*Material for the task:*
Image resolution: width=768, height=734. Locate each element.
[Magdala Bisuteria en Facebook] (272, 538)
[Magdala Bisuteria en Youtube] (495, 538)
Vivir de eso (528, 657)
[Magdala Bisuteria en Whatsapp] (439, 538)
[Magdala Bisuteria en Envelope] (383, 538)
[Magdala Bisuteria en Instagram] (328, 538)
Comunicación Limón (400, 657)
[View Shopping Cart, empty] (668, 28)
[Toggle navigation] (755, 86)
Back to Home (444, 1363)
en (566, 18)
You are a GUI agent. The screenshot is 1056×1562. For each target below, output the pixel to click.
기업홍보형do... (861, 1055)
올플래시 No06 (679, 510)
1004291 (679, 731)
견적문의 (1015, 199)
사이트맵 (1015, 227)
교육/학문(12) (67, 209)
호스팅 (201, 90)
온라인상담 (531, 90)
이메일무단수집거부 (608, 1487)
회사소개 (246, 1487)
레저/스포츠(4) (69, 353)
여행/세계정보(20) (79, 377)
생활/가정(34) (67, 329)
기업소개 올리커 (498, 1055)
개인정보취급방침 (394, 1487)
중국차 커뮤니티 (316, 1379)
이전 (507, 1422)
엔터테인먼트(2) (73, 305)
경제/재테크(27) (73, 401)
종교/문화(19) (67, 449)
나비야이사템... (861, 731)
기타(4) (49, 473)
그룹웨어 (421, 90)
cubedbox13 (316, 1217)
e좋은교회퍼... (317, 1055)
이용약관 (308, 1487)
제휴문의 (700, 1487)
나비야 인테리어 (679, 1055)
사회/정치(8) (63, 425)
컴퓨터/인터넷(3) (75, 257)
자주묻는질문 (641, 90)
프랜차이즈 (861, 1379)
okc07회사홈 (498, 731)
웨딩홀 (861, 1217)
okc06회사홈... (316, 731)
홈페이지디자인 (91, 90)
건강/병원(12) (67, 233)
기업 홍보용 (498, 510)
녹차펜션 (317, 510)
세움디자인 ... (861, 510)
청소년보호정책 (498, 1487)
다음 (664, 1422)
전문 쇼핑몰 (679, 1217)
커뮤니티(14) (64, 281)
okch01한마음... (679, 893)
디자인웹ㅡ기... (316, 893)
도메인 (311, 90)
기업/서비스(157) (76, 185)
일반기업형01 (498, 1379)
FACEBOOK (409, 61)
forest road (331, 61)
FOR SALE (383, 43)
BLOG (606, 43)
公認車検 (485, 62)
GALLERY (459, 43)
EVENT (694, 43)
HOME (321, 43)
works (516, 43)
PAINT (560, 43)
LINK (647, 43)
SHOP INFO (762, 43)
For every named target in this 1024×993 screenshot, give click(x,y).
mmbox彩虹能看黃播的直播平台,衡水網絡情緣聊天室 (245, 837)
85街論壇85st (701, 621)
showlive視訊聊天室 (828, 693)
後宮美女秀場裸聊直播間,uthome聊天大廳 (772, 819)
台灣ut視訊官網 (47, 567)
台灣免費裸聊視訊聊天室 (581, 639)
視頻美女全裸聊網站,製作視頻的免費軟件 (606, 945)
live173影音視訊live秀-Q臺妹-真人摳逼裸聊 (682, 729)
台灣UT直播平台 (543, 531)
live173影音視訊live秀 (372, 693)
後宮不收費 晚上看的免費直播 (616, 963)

*Short problem:*
Format the records above as a Markdown table with the columns Number and Record line, giving each nonblank line its own row in order.

*Exercise solution:*
| Number | Record line |
|---|---|
| 1 | Image resolution: width=768, height=734. Locate each element. |
| 2 | [Magdala Bisuteria en Facebook] (272, 538) |
| 3 | [Magdala Bisuteria en Youtube] (495, 538) |
| 4 | Vivir de eso (528, 657) |
| 5 | [Magdala Bisuteria en Whatsapp] (439, 538) |
| 6 | [Magdala Bisuteria en Envelope] (383, 538) |
| 7 | [Magdala Bisuteria en Instagram] (328, 538) |
| 8 | Comunicación Limón (400, 657) |
| 9 | [View Shopping Cart, empty] (668, 28) |
| 10 | [Toggle navigation] (755, 86) |
| 11 | Back to Home (444, 1363) |
| 12 | en (566, 18) |
| 13 | You are a GUI agent. The screenshot is 1056×1562. For each target below, output the pixel to click. |
| 14 | 기업홍보형do... (861, 1055) |
| 15 | 올플래시 No06 (679, 510) |
| 16 | 1004291 (679, 731) |
| 17 | 견적문의 (1015, 199) |
| 18 | 사이트맵 (1015, 227) |
| 19 | 교육/학문(12) (67, 209) |
| 20 | 호스팅 (201, 90) |
| 21 | 온라인상담 (531, 90) |
| 22 | 이메일무단수집거부 (608, 1487) |
| 23 | 회사소개 (246, 1487) |
| 24 | 레저/스포츠(4) (69, 353) |
| 25 | 여행/세계정보(20) (79, 377) |
| 26 | 생활/가정(34) (67, 329) |
| 27 | 기업소개 올리커 (498, 1055) |
| 28 | 개인정보취급방침 (394, 1487) |
| 29 | 중국차 커뮤니티 (316, 1379) |
| 30 | 이전 (507, 1422) |
| 31 | 엔터테인먼트(2) (73, 305) |
| 32 | 경제/재테크(27) (73, 401) |
| 33 | 종교/문화(19) (67, 449) |
| 34 | 나비야이사템... (861, 731) |
| 35 | 기타(4) (49, 473) |
| 36 | 그룹웨어 (421, 90) |
| 37 | cubedbox13 (316, 1217) |
| 38 | e좋은교회퍼... (317, 1055) |
| 39 | 이용약관 (308, 1487) |
| 40 | 제휴문의 (700, 1487) |
| 41 | 나비야 인테리어 (679, 1055) |
| 42 | 사회/정치(8) (63, 425) |
| 43 | 컴퓨터/인터넷(3) (75, 257) |
| 44 | 자주묻는질문 (641, 90) |
| 45 | 프랜차이즈 (861, 1379) |
| 46 | okc07회사홈 (498, 731) |
| 47 | 웨딩홀 (861, 1217) |
| 48 | okc06회사홈... (316, 731) |
| 49 | 홈페이지디자인 (91, 90) |
| 50 | 건강/병원(12) (67, 233) |
| 51 | 기업 홍보용 (498, 510) |
| 52 | 녹차펜션 (317, 510) |
| 53 | 세움디자인 ... (861, 510) |
| 54 | 청소년보호정책 (498, 1487) |
| 55 | 다음 (664, 1422) |
| 56 | 전문 쇼핑몰 (679, 1217) |
| 57 | 커뮤니티(14) (64, 281) |
| 58 | okch01한마음... (679, 893) |
| 59 | 디자인웹ㅡ기... (316, 893) |
| 60 | 도메인 (311, 90) |
| 61 | 기업/서비스(157) (76, 185) |
| 62 | 일반기업형01 (498, 1379) |
| 63 | FACEBOOK (409, 61) |
| 64 | forest road (331, 61) |
| 65 | FOR SALE (383, 43) |
| 66 | BLOG (606, 43) |
| 67 | 公認車検 (485, 62) |
| 68 | GALLERY (459, 43) |
| 69 | EVENT (694, 43) |
| 70 | HOME (321, 43) |
| 71 | works (516, 43) |
| 72 | PAINT (560, 43) |
| 73 | LINK (647, 43) |
| 74 | SHOP INFO (762, 43) |
| 75 | For every named target in this 1024×993 screenshot, give click(x,y). |
| 76 | mmbox彩虹能看黃播的直播平台,衡水網絡情緣聊天室 (245, 837) |
| 77 | 85街論壇85st (701, 621) |
| 78 | showlive視訊聊天室 (828, 693) |
| 79 | 後宮美女秀場裸聊直播間,uthome聊天大廳 (772, 819) |
| 80 | 台灣ut視訊官網 (47, 567) |
| 81 | 台灣免費裸聊視訊聊天室 (581, 639) |
| 82 | 視頻美女全裸聊網站,製作視頻的免費軟件 (606, 945) |
| 83 | live173影音視訊live秀-Q臺妹-真人摳逼裸聊 (682, 729) |
| 84 | 台灣UT直播平台 (543, 531) |
| 85 | live173影音視訊live秀 (372, 693) |
| 86 | 後宮不收費 晚上看的免費直播 (616, 963) |